■ **About this exercise**
Each record that follows is to be reproduced character for character, pictures excepted.

Stored data entries:
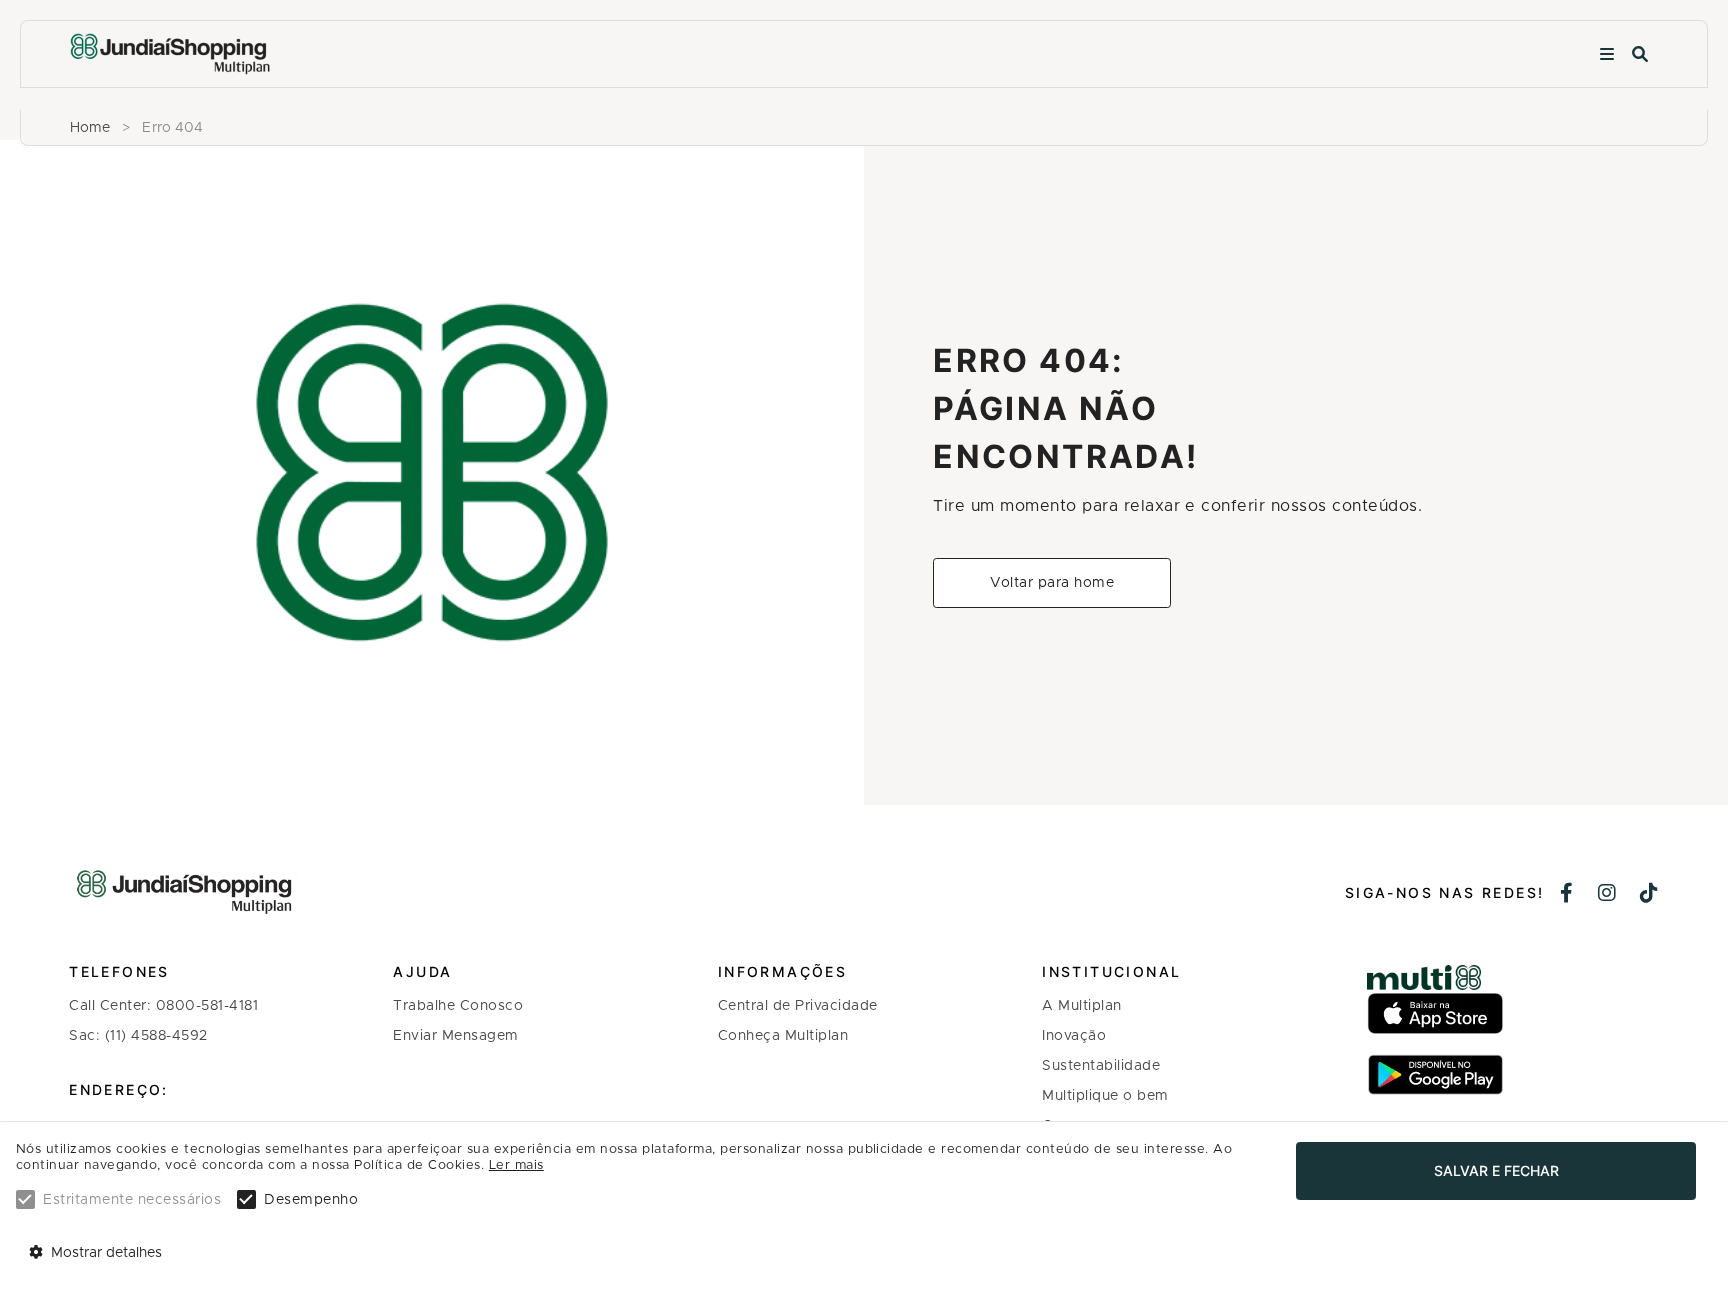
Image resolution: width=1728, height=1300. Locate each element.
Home (90, 128)
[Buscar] (1640, 54)
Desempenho (311, 1200)
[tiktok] (1649, 895)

■ **Exercise response**
Image resolution: width=1728, height=1300. Locate each element.
Home (90, 128)
[Buscar] (1640, 54)
Desempenho (311, 1200)
[tiktok] (1649, 895)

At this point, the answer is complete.